The engineers at Your Local Plumber carry out full CCTV drain surveys, high-pressure cleaning, and pipe relining assessments for homes across Reading and the surrounding area. We give you a clear picture of what the problem is, what the options are, and what everything will cost before any work begins. No surprises, no unnecessary upselling. If relining is right for your pipes, we will tell you honestly. If it is not, we will explain why and give you the most cost-effective alternative.
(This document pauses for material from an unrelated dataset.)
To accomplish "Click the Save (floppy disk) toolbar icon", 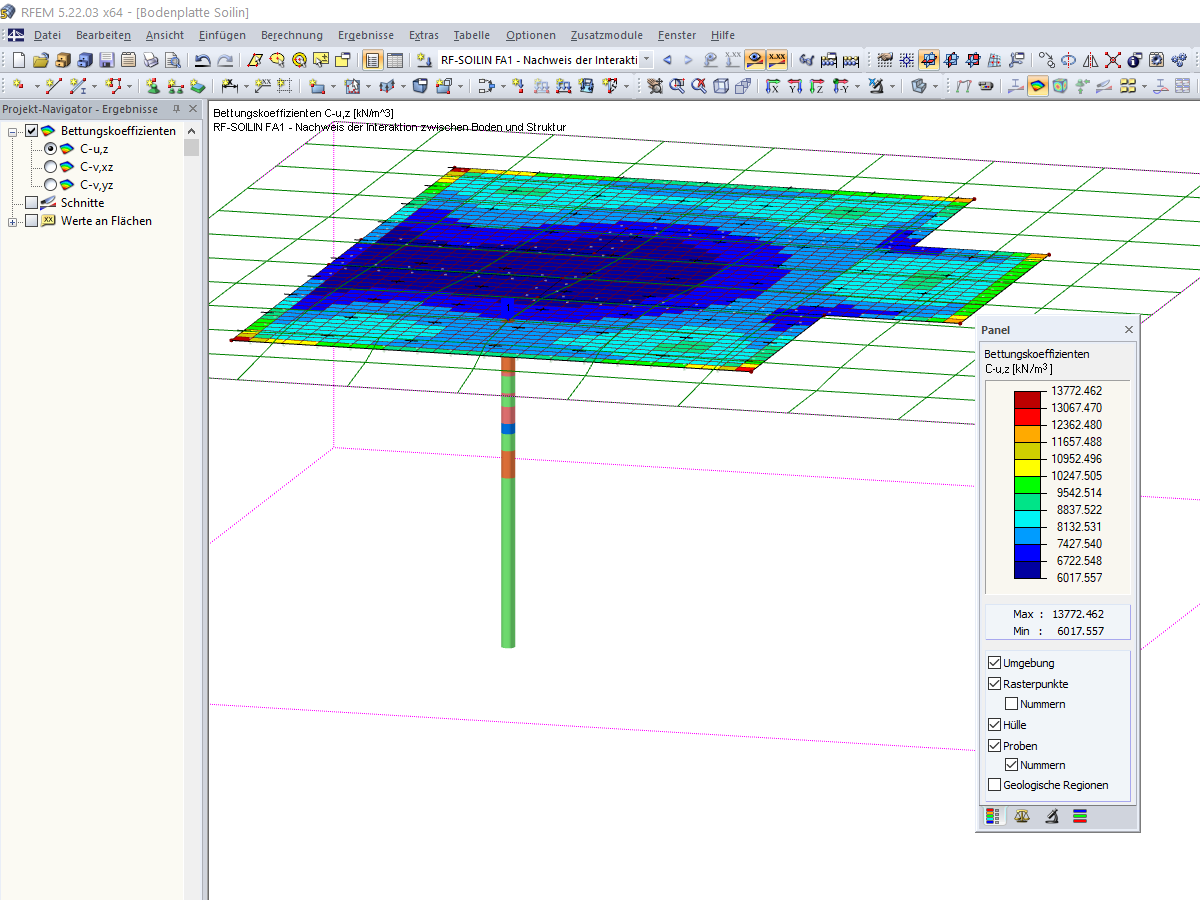I will click(x=107, y=60).
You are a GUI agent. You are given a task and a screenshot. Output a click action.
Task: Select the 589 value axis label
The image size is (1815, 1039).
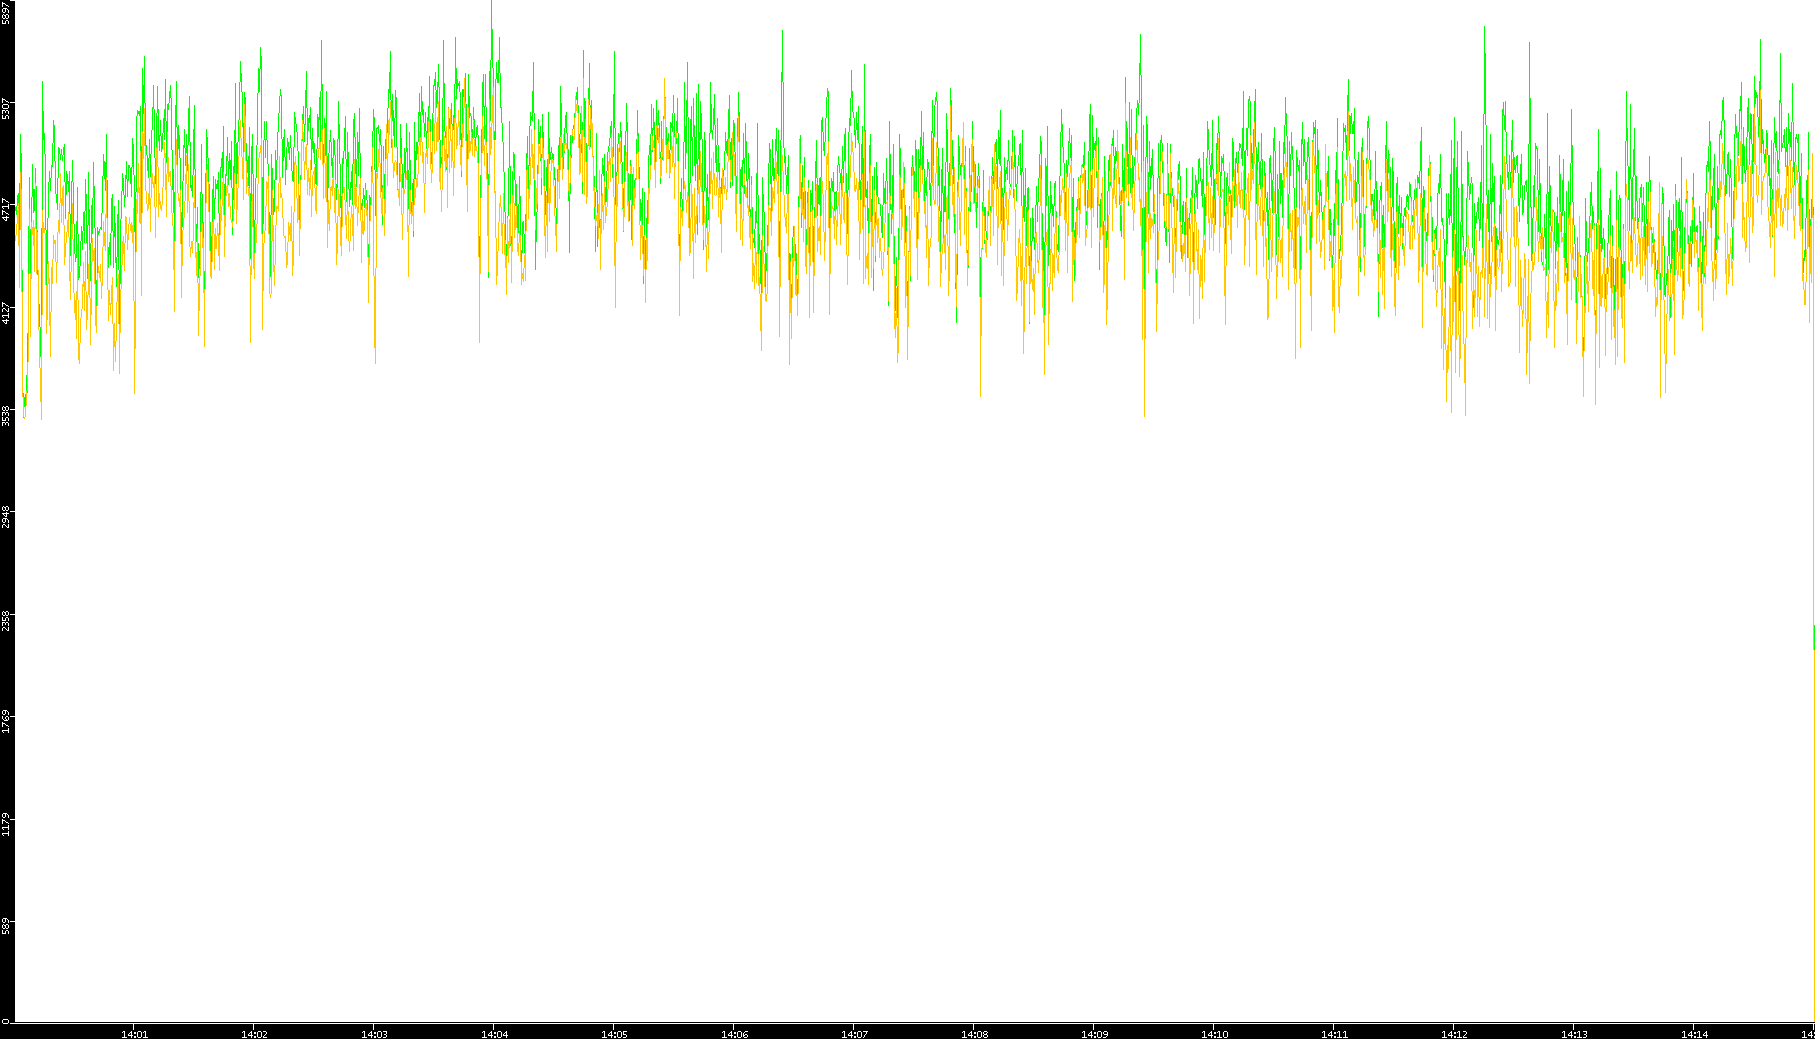[6, 926]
Getting in touch sooner rather than later is almost always the decision that saves the most money.
Frequently asked questions
How long does pipe relining last?
Pipe relining can extend a pipe's working life by up to 50 years when installed correctly by qualified engineers, making it a genuinely long-term repair rather than a temporary fix.
Is pipe relining messy or disruptive?
Pipe relining is minimally disruptive, typically requiring no excavation at all, which means your garden, driveway, and home remain largely untouched throughout the process.
Can all damaged pipes be relined?
Not every pipe is suitable; collapsed or deformed pipes cannot be relined and will require traditional excavation and replacement instead.
How quickly can a pipe be relined?
Most domestic relining jobs in Reading can be completed within a single day, which is significantly faster than the weeks digging that traditional pipe replacement can involve.
Will relining fix pipe blockages?
Relining repairs the pipe's structure rather than clearing a blockage; the high-pressure jetting carried out as part of the preparation stage clears the pipe fully before the liner is inserted.